## TO DO
Your task is to copy each line in the listing that includes the word "computer".

-------- DATA RECORDS

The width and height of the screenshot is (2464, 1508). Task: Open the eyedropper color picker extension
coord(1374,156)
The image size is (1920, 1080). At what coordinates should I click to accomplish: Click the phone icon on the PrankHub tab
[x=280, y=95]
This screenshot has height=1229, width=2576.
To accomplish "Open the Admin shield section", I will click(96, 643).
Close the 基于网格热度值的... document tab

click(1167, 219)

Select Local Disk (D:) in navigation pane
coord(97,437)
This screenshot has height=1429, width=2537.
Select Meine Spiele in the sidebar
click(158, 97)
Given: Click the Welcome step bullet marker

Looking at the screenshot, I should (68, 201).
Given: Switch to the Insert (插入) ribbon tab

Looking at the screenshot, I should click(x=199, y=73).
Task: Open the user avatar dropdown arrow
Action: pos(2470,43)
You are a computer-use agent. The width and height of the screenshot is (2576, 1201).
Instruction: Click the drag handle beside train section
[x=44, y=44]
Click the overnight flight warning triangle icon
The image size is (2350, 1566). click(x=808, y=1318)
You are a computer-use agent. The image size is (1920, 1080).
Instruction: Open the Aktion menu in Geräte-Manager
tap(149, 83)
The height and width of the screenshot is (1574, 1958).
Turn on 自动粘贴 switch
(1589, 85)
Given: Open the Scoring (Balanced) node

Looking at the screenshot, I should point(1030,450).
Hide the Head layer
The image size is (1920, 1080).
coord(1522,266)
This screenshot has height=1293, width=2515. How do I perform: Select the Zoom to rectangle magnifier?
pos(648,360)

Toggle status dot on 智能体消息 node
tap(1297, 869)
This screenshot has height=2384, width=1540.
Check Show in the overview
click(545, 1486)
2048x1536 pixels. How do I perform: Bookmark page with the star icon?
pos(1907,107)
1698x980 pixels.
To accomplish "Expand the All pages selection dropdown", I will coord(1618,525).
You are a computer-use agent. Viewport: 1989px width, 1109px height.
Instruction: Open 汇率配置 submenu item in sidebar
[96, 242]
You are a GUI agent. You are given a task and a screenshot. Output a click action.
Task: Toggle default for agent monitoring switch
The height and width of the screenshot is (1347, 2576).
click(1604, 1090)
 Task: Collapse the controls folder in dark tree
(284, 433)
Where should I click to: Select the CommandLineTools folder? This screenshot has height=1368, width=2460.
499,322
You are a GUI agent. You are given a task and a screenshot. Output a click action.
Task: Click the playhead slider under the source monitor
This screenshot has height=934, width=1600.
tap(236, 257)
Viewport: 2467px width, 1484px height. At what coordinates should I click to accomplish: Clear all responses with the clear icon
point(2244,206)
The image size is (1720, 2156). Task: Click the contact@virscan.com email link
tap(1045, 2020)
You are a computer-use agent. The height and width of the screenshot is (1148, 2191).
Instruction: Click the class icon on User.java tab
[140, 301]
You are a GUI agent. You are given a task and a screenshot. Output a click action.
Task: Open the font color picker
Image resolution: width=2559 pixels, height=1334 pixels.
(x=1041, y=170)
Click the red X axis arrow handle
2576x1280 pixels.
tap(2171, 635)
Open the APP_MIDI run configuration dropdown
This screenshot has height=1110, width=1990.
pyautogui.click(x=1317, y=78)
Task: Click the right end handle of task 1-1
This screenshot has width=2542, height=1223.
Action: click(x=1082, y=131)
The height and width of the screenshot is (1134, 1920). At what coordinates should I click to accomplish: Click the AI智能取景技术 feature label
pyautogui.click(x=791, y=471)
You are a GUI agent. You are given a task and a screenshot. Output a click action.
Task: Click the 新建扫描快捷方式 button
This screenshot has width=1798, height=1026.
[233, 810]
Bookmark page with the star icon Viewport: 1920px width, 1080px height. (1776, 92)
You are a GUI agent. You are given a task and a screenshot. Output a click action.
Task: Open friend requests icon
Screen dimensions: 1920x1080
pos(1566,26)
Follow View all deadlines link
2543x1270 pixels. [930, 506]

----------------

## RESULT OF THE TASK
You are a computer-use agent. The width and height of the screenshot is (2576, 1201).
You are a computer-use agent. The image size is (1920, 1080).
You are a computer-use agent. Viewport: 1989px width, 1109px height.
You are a computer-use agent. The height and width of the screenshot is (1148, 2191).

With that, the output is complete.